Afinal,
é possível ou não é possível ter animal de estimação em condomínio? Há
alguma Lei sobre o tema? É legal obrigar o transporte do animal somente
no colo? O cachorro do meu vizinho não para de latir, o que eu faço?
Quem deve limpar a sujeira? Etc.
É
perceptível que quando o assunto é animal de estimação as dúvidas são
as mais variadas possíveis, especialmente nos dias atuais em que há um
amento expressivo de famílias que possuem animais em condomínios.
Outrossim,
na esfera condominial, bastaria que nossa sociedade tivesse maior bom
senso e muitas discussões deixariam de existir, porém, como nem sempre
isso ocorre, vários são os litígios judiciais envolvendo o direito ou
não da permanência de animal em condomínio.
E,
quando há um litígio judicial, as discussões legais são mais complexas
do que se imagina, tamanha quantidade de artigos constitucionais e
legais que podem ser socorridos tanto em prol daqueles que são a favor
de animais como dos que são contra.
Porém,
com lastro nos entendimentos jurisprudências e histórico de decisões é
possível afirmarmos apenas duas situações: a) a manutenção de cão guia
sempre será permitida e b) nunca será permitida a manutenção de animais
que tenham comércio e posse proibida por normas específicas, excluindo
essas situações em todas as demais ter ou não animal dependerá realmente
do caso específico.
Já, na esfera judicial, sem prejuízo de outros dispositivos legais, frequentemente são invocados os seguintes artigos:
Art. 5ª, II da CF = “ninguém será obrigado a fazer ou deixar de fazer alguma coisa senão em virtude de lei;”.
Art. 5ª, XXII da CF = “É garantido o direito de propriedade”.

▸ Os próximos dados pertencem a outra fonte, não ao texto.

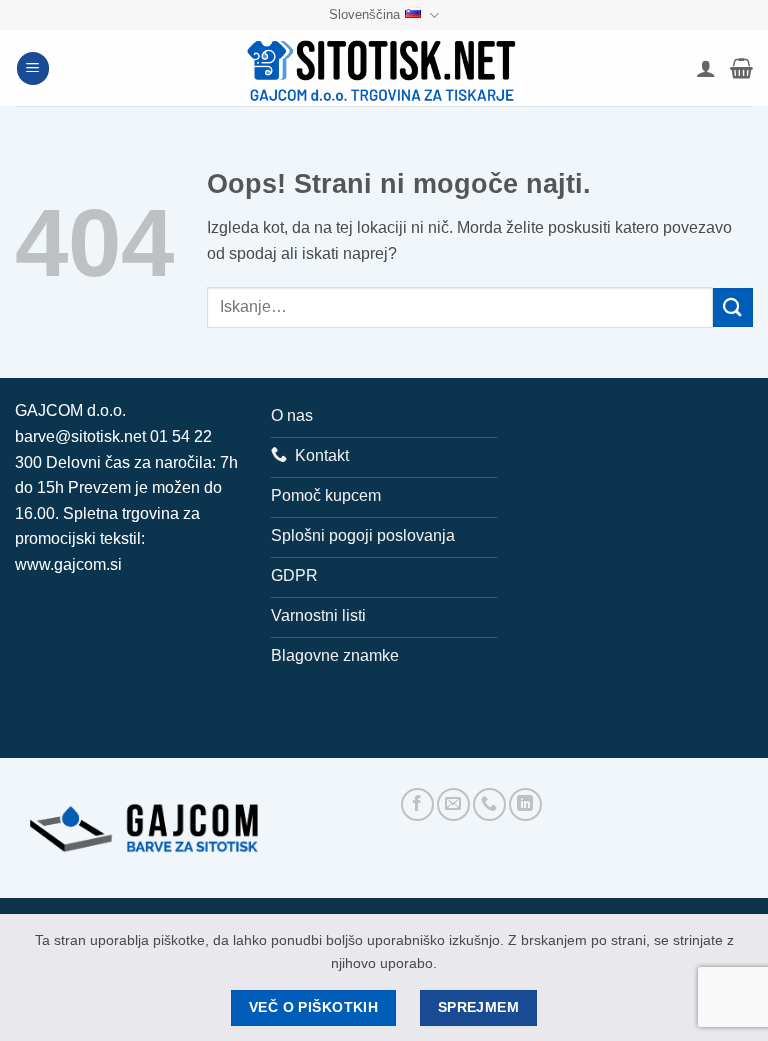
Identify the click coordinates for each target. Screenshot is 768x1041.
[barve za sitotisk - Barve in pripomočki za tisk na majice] (384, 68)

Art. 1.355, I do CC/02 = “usar, fruir e livremente dispor das suas unidades;”.
Art. 1336, IV do CC/02 =
“dar às suas partes a mesma destinação que tem a edificação, e não as
utilizar de maneira prejudicial ao sossego, salubridade e segurança dos
possuidores, ou aos bons costumes.”.
Art. 1.228 caput, §§1º e 2ª do CC/02 =
“O proprietário tem a faculdade de usar, gozar e dispor da coisa, e o
direito de reavê-la do poder de quem quer que injustamente a possua ou
detenha.
- 1ºO direito de propriedade deve ser exercido em consonância com as suas finalidades econômicas e sociais e de modo que sejam preservados, de conformidade com o estabelecido em lei especial, a flora, a fauna, as belezas naturais, o equilíbrio ecológico e o patrimônio histórico e artístico, bem como evitada a poluição do ar e das águas.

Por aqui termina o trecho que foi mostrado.